VALLEY OF THE SWEET WATERS       8

purchasing the prettily and significantly arranged bouquets of the dark-eyed Bohemian flower-girls; or watching the ungainly dances of the Sclavonians, who, with their discordant bagpipes under their arms, perform evolutions which resemble the saltatory attempts of half-educated bears. Here and there, a little apart from the crowd, may be seen a party of Greeks, engaged in their graceful romaïka; while groups of lovely children, and water-venders, and sweetmeat merchants, wander up and down the greensward, and are greeted with smiles and welcome on all sides. It is, in short, a spirit-stirring scene; and the poorer classes who are unable to command a carriage, or a caïque, will cheerfully toil on foot from the city, under a scorching sun, in order to secure their portion of the festival.

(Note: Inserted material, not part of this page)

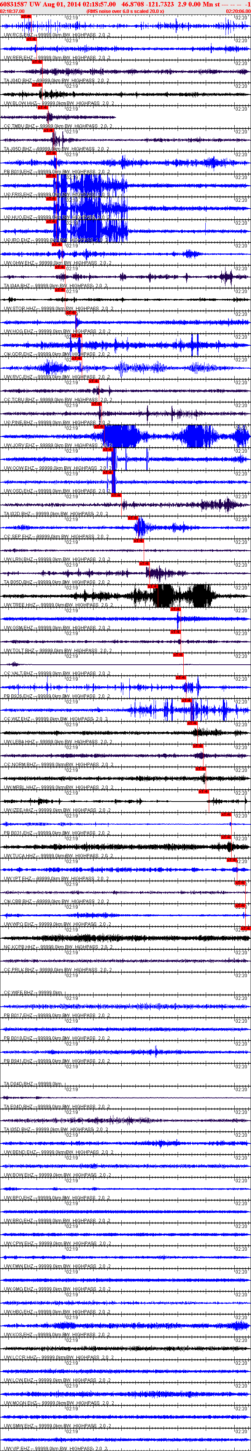Select the red arrival pick on UW JORV trace
The width and height of the screenshot is (251, 1451).
tap(99, 426)
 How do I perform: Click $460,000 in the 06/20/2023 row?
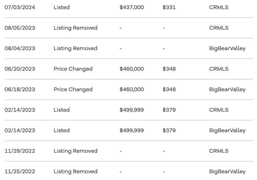tap(132, 69)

A great deal of public business is occasionally transacted at Kyat-Khana; and then the sparkling Barbyses is alive with the gilded barges of the Pashas and Beys, shooting over the ripple like meteors; the grandee himself being carefully shielded from the sun by a red umbrella, held over him as he reclines on his cushions at the bottom of the boat, quietly smoking his chibouque, by an attendant, who is squatted on the raised stern of the arrow-like bark, immediately behind him.

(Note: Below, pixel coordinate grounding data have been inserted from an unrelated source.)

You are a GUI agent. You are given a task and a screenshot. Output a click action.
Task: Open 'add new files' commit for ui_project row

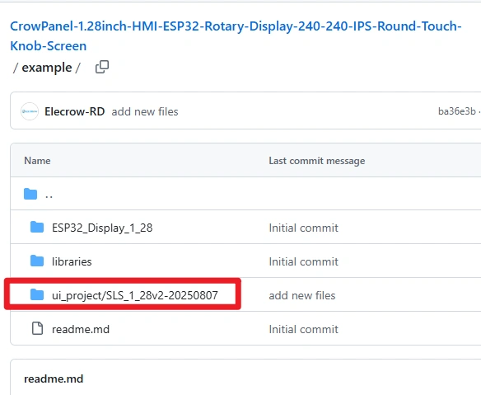302,295
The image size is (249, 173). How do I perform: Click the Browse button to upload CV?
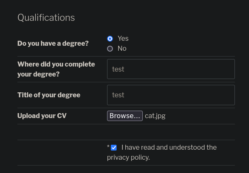point(125,116)
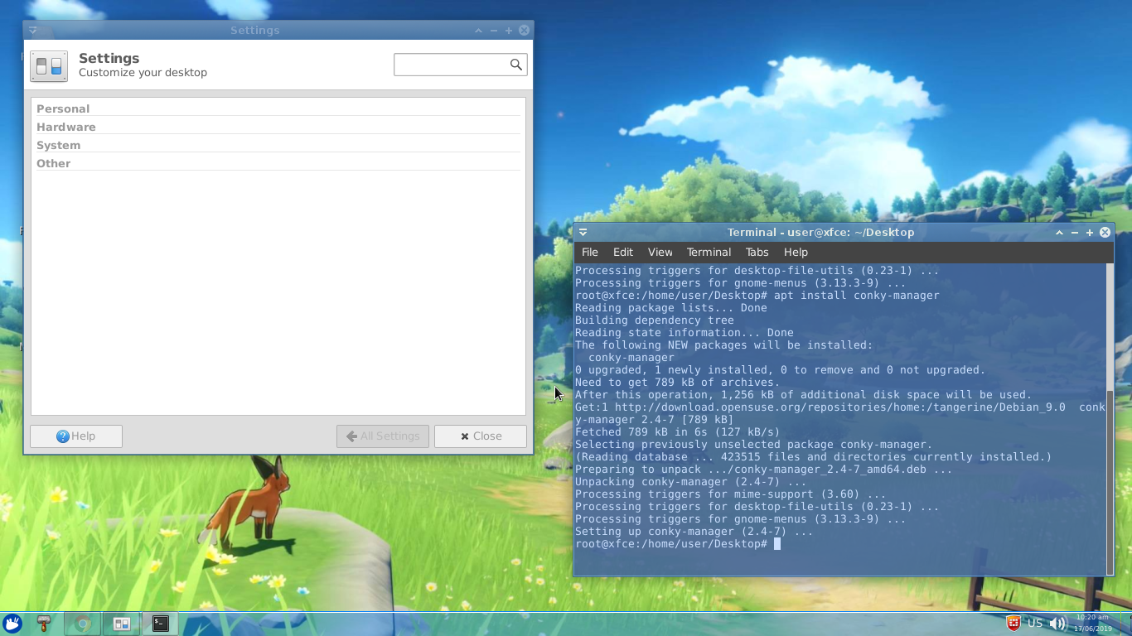This screenshot has height=636, width=1132.
Task: Open the Terminal File menu
Action: click(x=589, y=253)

The valley of Kyat-Khana is a very favourite resort of the present Sultan, who has expended considerable sums in beautifying the palace, and in ornamenting the fountains an kiosques which appertain to it; but only a short time since it was entirely abandoned for two years, owing to the death of a favourite Odalique, who expired suddenly, in the very zenith of her youth and beauty, during a visit which she made here with her Imperial master; whose grief at her loss was so intense, that he could not bear to inhabit the valley until time had blunted his regret. A handsome head-stone, erected to her memory, lettered with gold, and overshadowed by a weeping willow, stands upon a square platform, beneath the windows of the saloon occupied by the Sultan; and the breeze, as it sweeps through the flexile branches of the tree, almost carries them into the apartment. Sultan Mahmoud, who is esteemed a very respectable poet for an Emperor, is said, during his season of despair, to have written a pathetic ballad in her honour; but, be that as it may, it is certain that she has been long forgotten among the bevy of beauties who now tread the gilded chambers of the palace of Kyat-Khana.